Excellent clinicians can learn and practice techniques to boost the power of hope, and to incorporate the wish for a miracle into a more realistic care plan.
“Well, doc, I hear what you’re saying, but we’re hoping for a miracle.”
Those words from patients and their families seem to slam the brakes on many conversations in healthcare, shutting down information sharing and making even experienced clinicians sweat. This happens for several reasons. First, miracle talk brings spirituality and religion into decision-making, and most clinicians have received little training on how to integrate this core aspect of humanity with scientific evidence and reasoning. Second, religion can be such a deeply held personal and cultural value that we worry about offending or contradicting faith beliefs. Third, we get exasperated because our training tells us how bad the medical reality is, and we worry that, in being hopeful, the patient and family “just don’t get it.”
The reality couldn’t be any further from the truth!

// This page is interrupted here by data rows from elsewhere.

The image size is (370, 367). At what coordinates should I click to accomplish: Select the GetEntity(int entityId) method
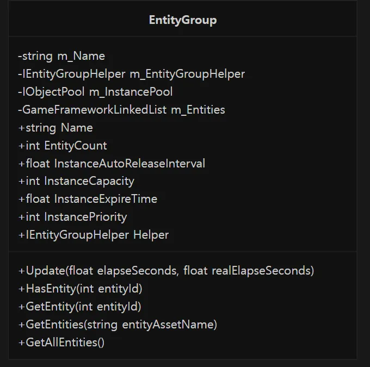point(79,307)
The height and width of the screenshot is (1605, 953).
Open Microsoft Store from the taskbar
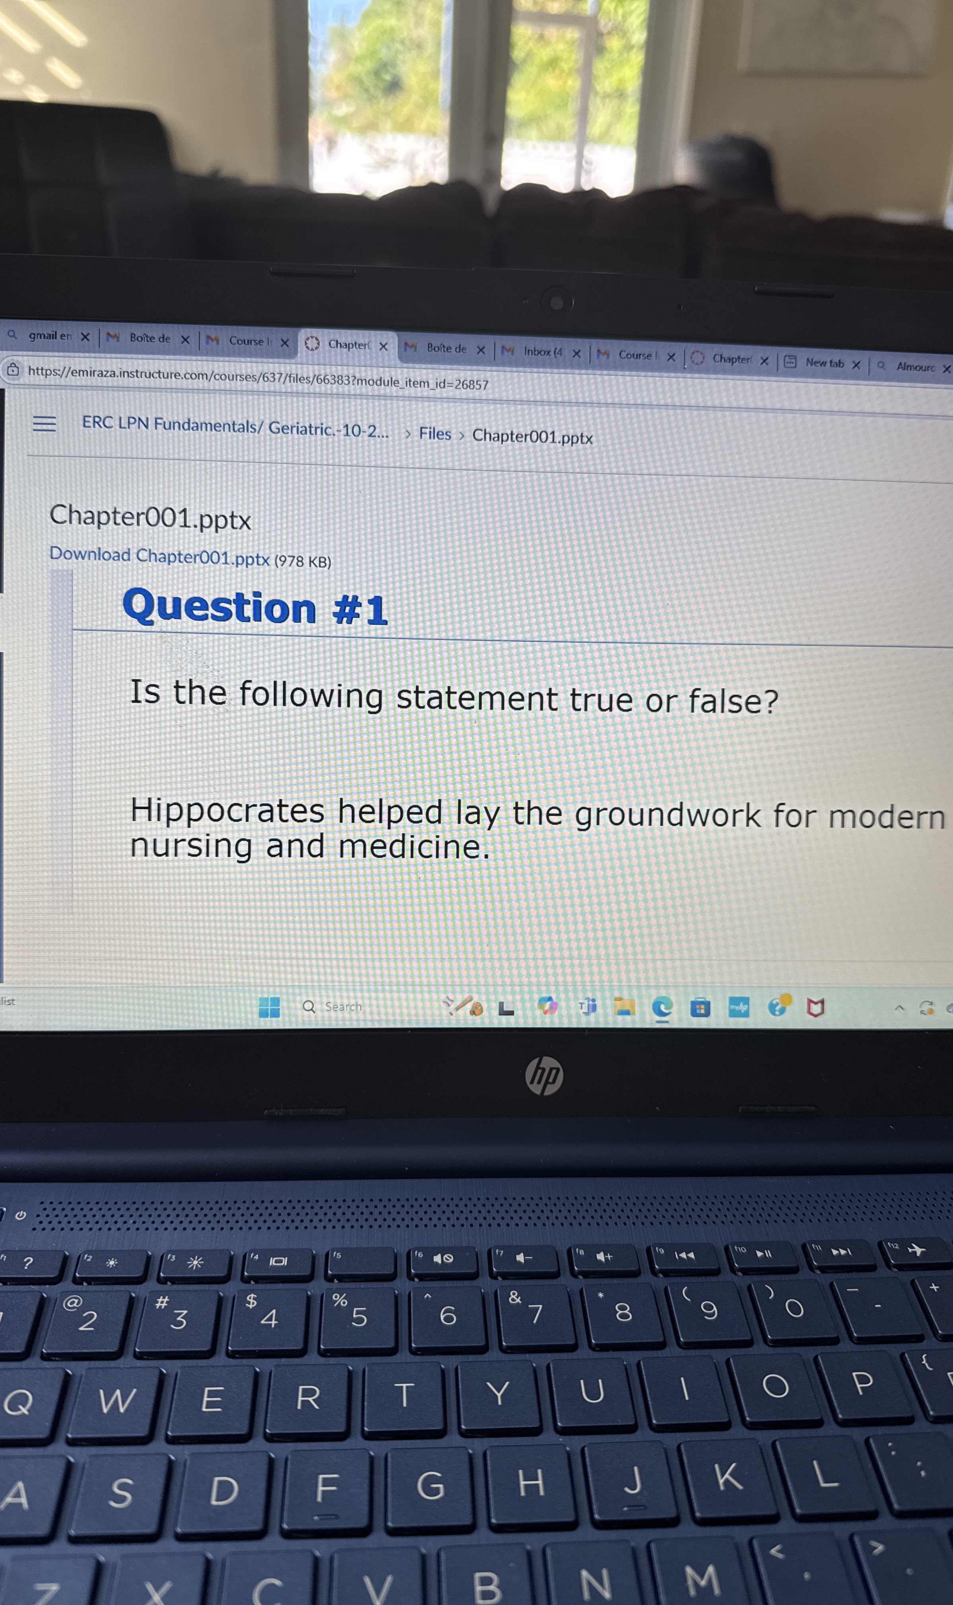point(700,1008)
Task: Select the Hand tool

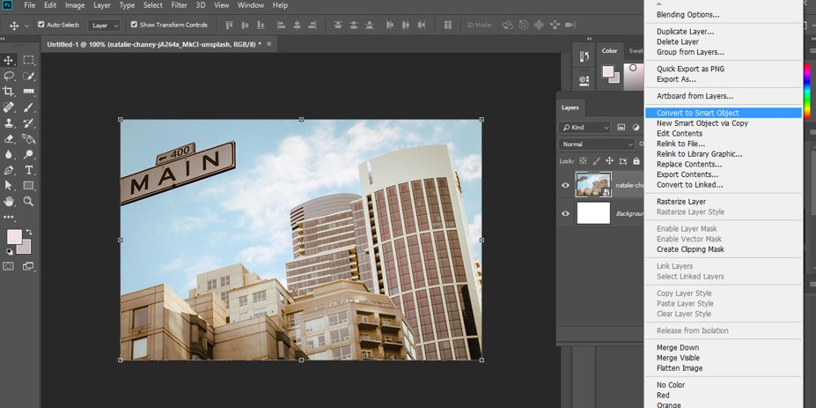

Patients and families absolutely “get it”—otherwise, they wouldn’t be hoping for a miracle!
Fortunately, there are communication techniques that can boost the power of hope, incorporate the possibility of a miracle into a realistic care plan, and empathetically guide the patient and family forward, even if a miracle doesn’t happen.
Here are my favorite techniques when talking about miracles:
“I’m so glad you’re telling me this. It’s great that your faith gives you this hope. This is really important.”

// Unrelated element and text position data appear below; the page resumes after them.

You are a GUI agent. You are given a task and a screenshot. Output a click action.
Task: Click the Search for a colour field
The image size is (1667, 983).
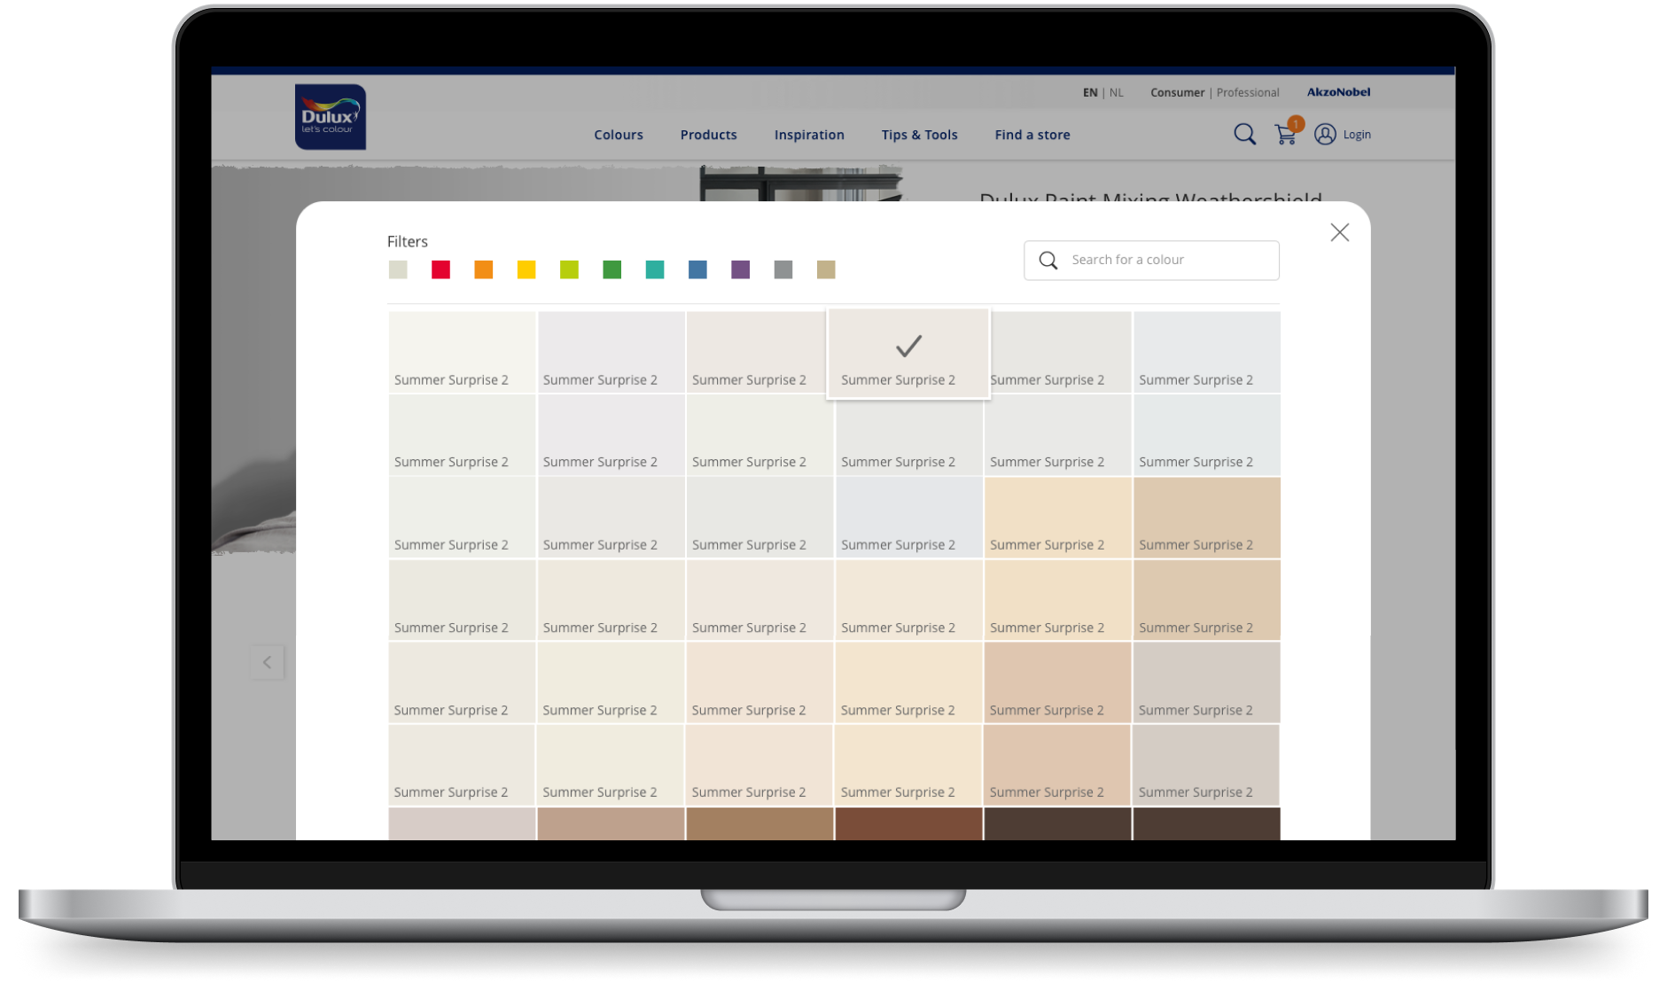[1152, 260]
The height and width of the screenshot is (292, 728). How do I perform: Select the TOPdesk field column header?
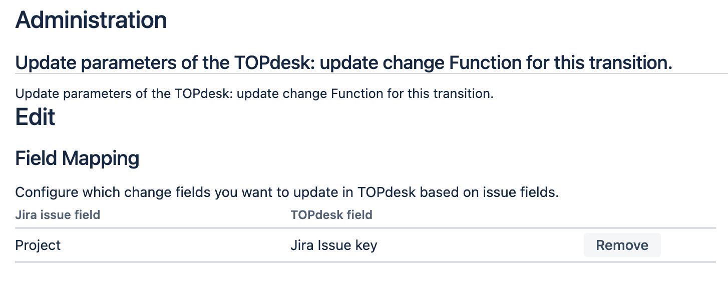point(331,215)

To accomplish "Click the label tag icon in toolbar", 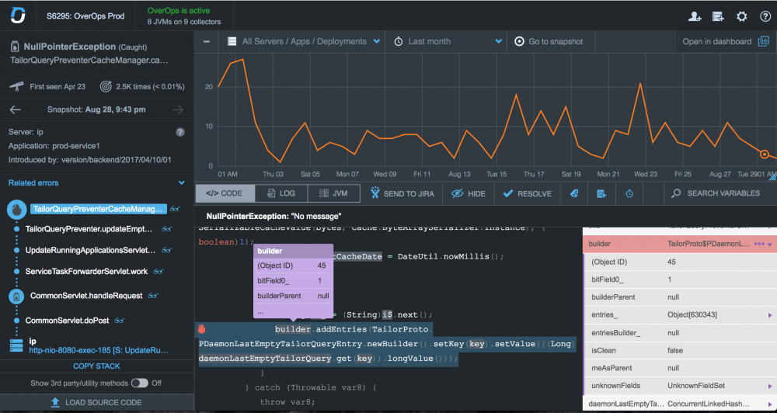I will click(573, 193).
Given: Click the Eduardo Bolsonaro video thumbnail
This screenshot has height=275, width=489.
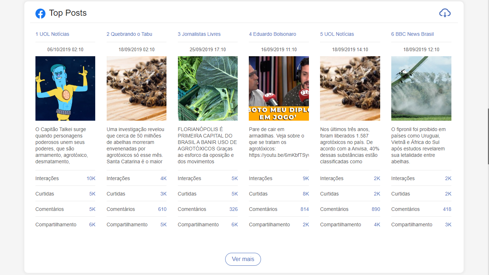Looking at the screenshot, I should point(279,88).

Your patient or their loved one just took a leap of faith, sharing something profoundly sacred and personal. Validate their belief and their trust in you as a medical professional.
2. “Tell me more.”
Instead of shying away or quickly changing the subject, be curious:
“Can you tell me more about that? What would that look like?”
More often than not, when we ask open-ended questions and display genuine curiosity, it quickly becomes obvious that the patient and family are insightful and thoughtful, and that there is plenty of room for their faith and the medical reality to co-exist.

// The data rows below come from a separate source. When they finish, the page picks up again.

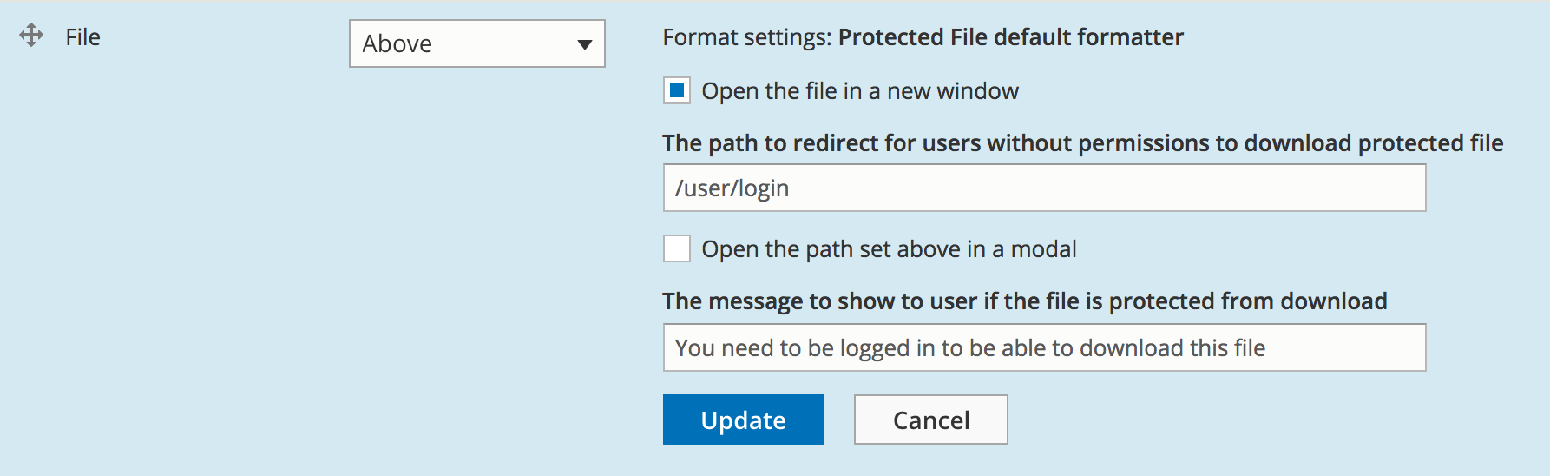Viewport: 1550px width, 476px height.
Task: Click into the protected file message text field
Action: point(1044,347)
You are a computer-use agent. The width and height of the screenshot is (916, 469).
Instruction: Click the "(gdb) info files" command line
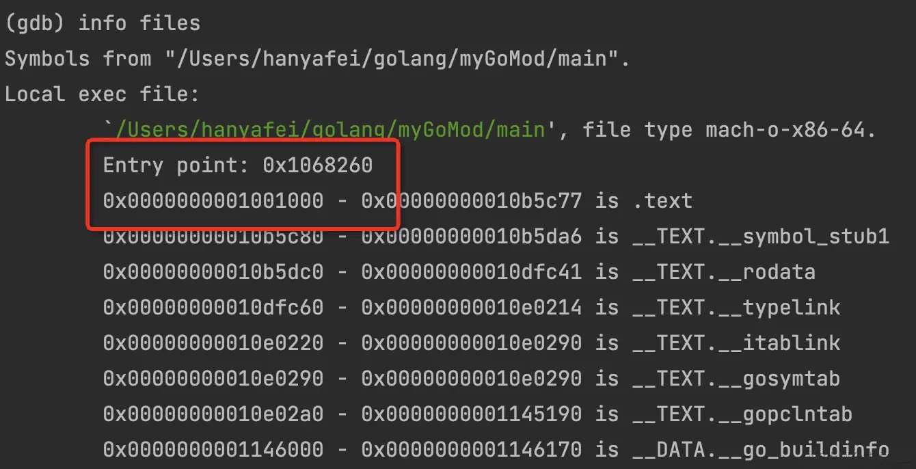(103, 23)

Some common responses we hear from patients are:
“Well, I know things are really bad. That’s why we’re in ‘miracle’ territory.”
“A miracle would be him starting to breathe again on his own. However, we know that’s not likely. If it were, it wouldn’t be a miracle, right?”
3. “What else?”
Hoping for a miracle doesn’t mean patients and families can’t hope for other things, too. With gentle probing, you can elicit patient-centered goals that are attainable by the medical team, even if a miracle isn’t:
“I know we’re doing our best medically, and hoping for a miracle. At the same time, what else can we do to care for your loved one?”
“I know we’re all hoping for a miracle. I wonder . . . if we don’t get a miracle, what would that look like? What else can we hope for together?”
When presented with these questions, patients and families will often talk about comfort and quality of life very openly. This can pave the way for discussing bad news and transitioning goals of care later.
4. Join in hope, and avoid saying “but.”
You don’t have to be of the same faith background as your patient, or believe in miracles yourself. Any clinician can say, with full honesty:
“It sounds like you’re hoping for the very best. I’m with you every step of the way.”
Resist the enormous urge to end that statement with:
“. . . buuuuuut [things are bad and I want you to know things are bad].”
Sometimes, a supportive presence is exactly what the patient needs when a tough situation is taking its natural course. So allow time and space for a miracle to happen! Even if it doesn’t, you can return to the bedside and say:
“Yesterday we hoped for a miracle as we weaned the ventilator. It sounds like things didn’t go as we hoped. I wish it were different. Please know that I’m still with you, every step of the way. Can we talk about where to go from here?”
A great resource: “AMEN: Bridging the Gap Between Faith, Hope, and Medicine,” a conversational protocol for discussing miracles and faith with patients created by my colleagues at Johns Hopkins, Rhonda Cooper and Tom Smith.